AI & Autonomy, Regulation, Unmanned

A Path to Safe Drone Operations: The Latest from EASA

This week, EASA published a drone directory for uncrewed aircraft that are classified in the “open category” and are labeled with specific class marks. The agency also released a template for drones operating in the “specific category.” (Photo: DJI)

This week, EASA (European Union Aviation Safety Agency) released a drone directory of uncrewed aircraft that fit within the “open category” and have been labeled with specific class marks, such as “C1” or “C2.” This list from EASA will help individuals, businesses, and other stakeholders identify drones that adhere to the new regulations set to be effective from Jan. 1, 2024. 

Starting Jan. 1, the following new drone rules will be in effect:

  • Drones labeled with a “C1” mark and weighing up to 900g can fly in areas with lots of people, according to the A1 rules.
  • Drones weighing up to 4 kg with a “C2” label can fly within 5 meters of people who aren’t involved in the drone’s operation, as per the A2 rules.

There are already drones in the market that follow these rules. EASA has a list of these drones, which will soon be a part of the EASA Sustainable Air Mobility Hub—a website created by EASA to help local governments and businesses use drones in a sustainable way. It’s a key part of the EU’s new drone plan, called Drone Strategy 2.0.

A “CE” mark on a product means it meets EU standards for health, safety, and the environment. It’s for products sold in the European Economic Area (EEA).

(Photo: Asylon)


EASA also released a guide meant for drones operating in the “specific category” this week. This template, called an Operations Manual, is for drone activities under SAIL II (Specific Assurance Integrity Level II).
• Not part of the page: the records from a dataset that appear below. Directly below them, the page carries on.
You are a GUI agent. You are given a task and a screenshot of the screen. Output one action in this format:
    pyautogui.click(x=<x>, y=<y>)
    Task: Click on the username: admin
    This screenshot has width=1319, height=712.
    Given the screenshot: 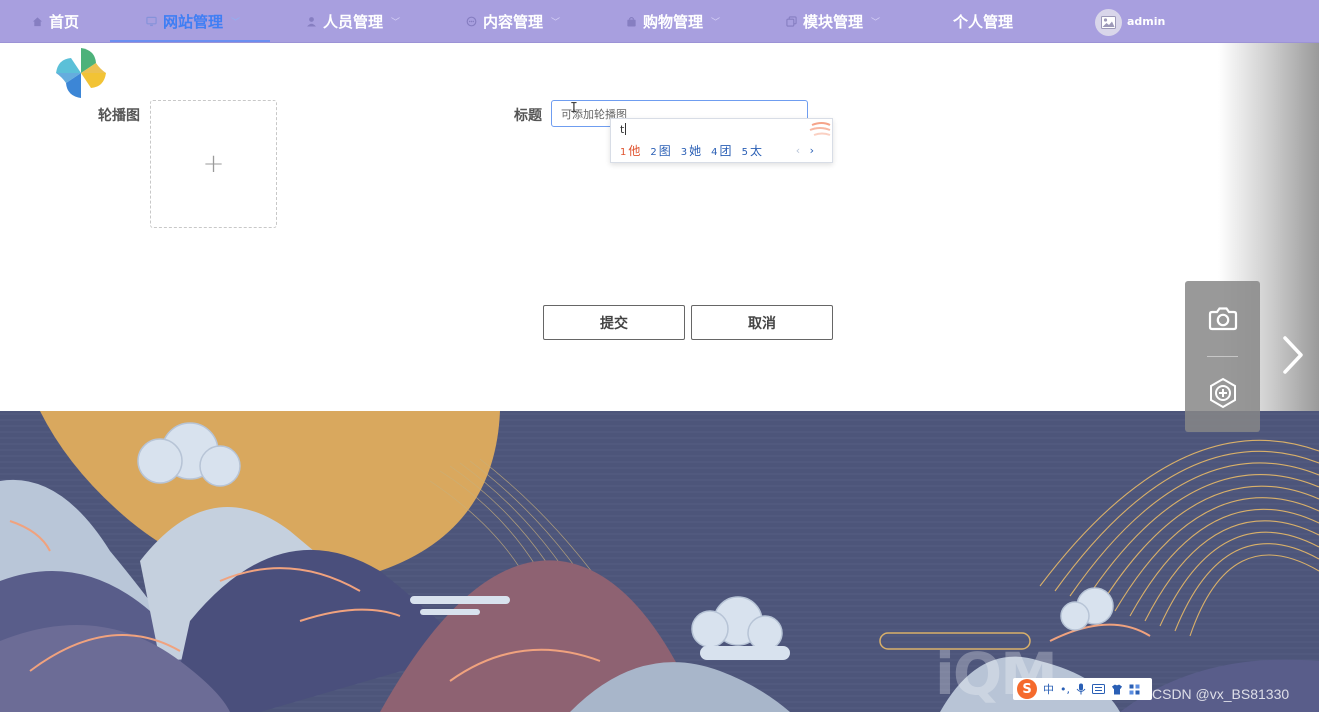 What is the action you would take?
    pyautogui.click(x=1146, y=22)
    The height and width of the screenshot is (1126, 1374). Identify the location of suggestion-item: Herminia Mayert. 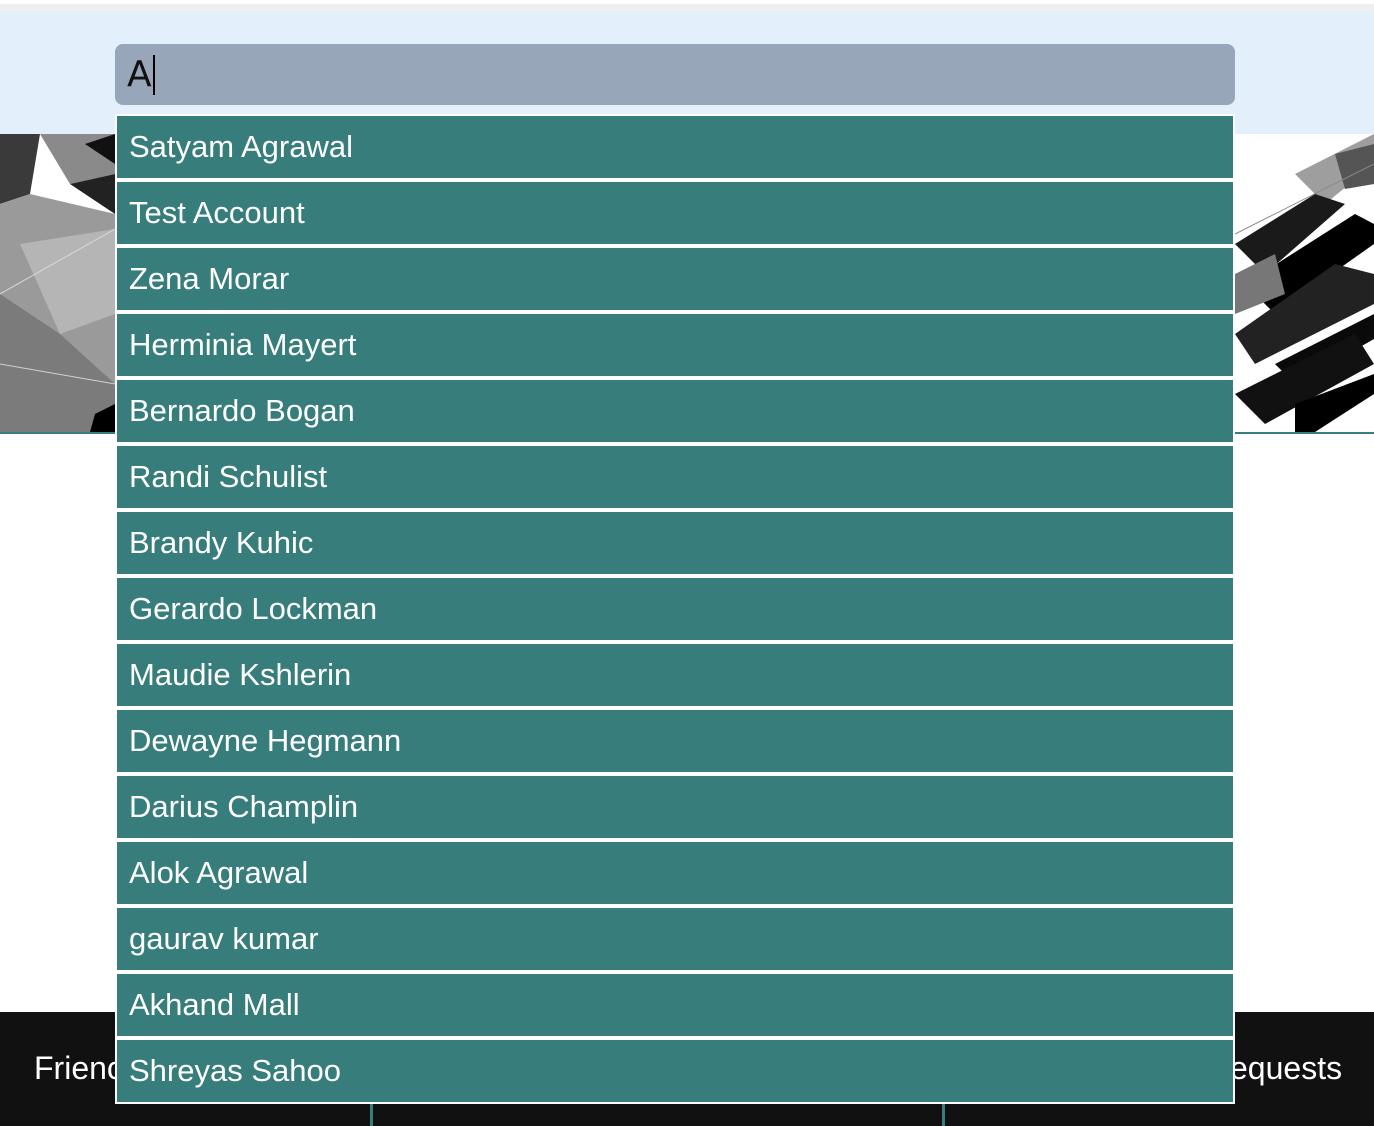
(675, 345).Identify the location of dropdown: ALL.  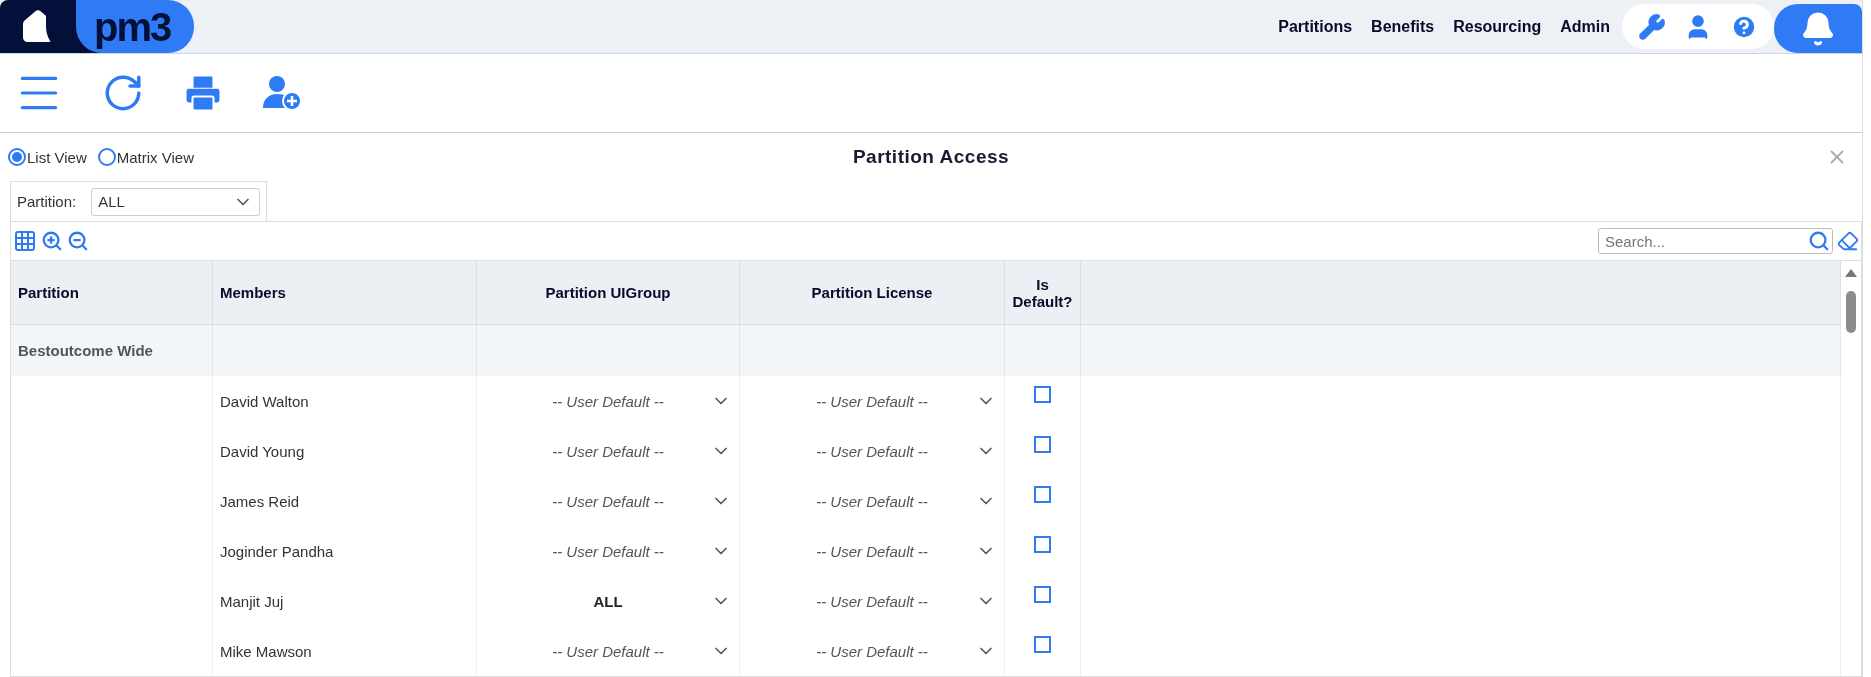
(608, 601).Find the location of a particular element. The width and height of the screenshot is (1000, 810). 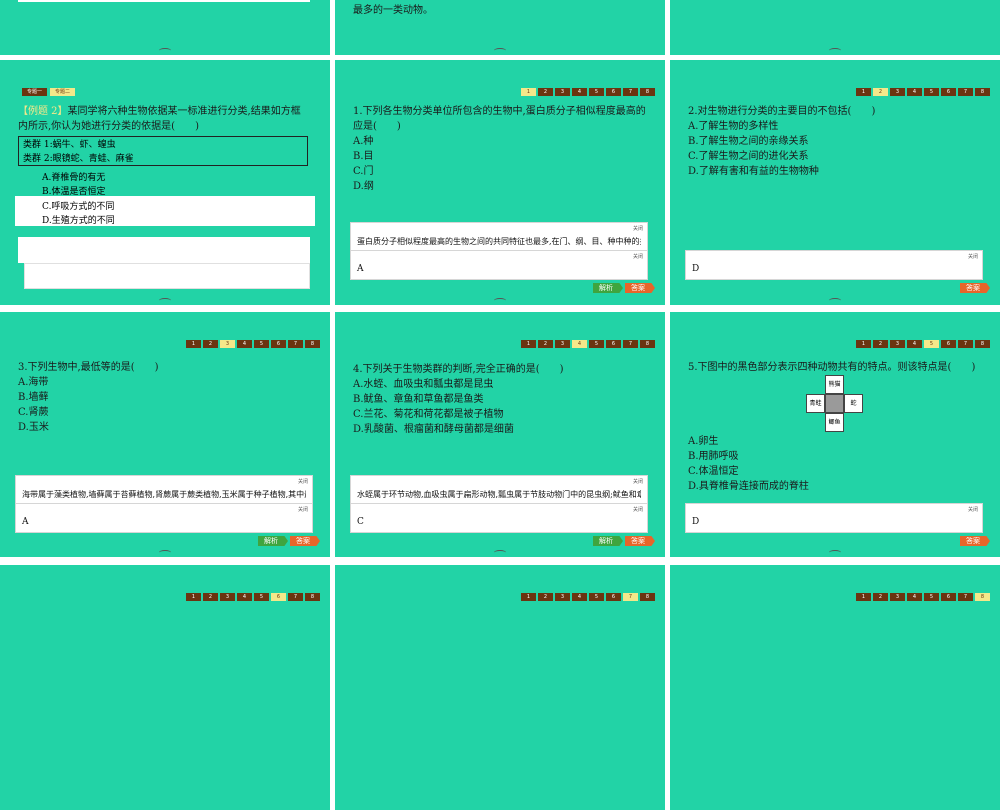

example-option-c: C.呼吸方式的不同 is located at coordinates (78, 207).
If drone operators want permission to operate in this category, they need to submit a similar manual. This requirement is based on Article 12 of the EU’s rules from 2019 about drone operations.

EASA classifies the following uncrewed aircraft systems (UAS) operations in the “specific” category:

  • BVLOS (Beyond Visual Line Of Sight)
  • Operating a drone with MTOM (maximum take-off mass) > 25 kg
  • Operating higher than 120m above ground level
  • Dropping material
  • Operating in an urban environment with MTOM > 4 kg or without a class identification label

Based on SORA (Specific Operations Risk Assessment), SAIL I and II are classified as low-risk; SAIL III and IV are medium-risk, and SAIL V and VI involve high-risk operations.

The release of this template underscores EASA’s commitment to ensuring that drone operations in the EU are conducted safely and according to set standards. This is essential given the increasing number of drones and their diverse applications in today’s world.

By providing a template for the Operations Manual, EASA is also offering clear guidance on what they expect from drone operators in the specific category under SAIL II. This helps standardize operations and ensures that everyone is on the same page regarding safety and operational standards.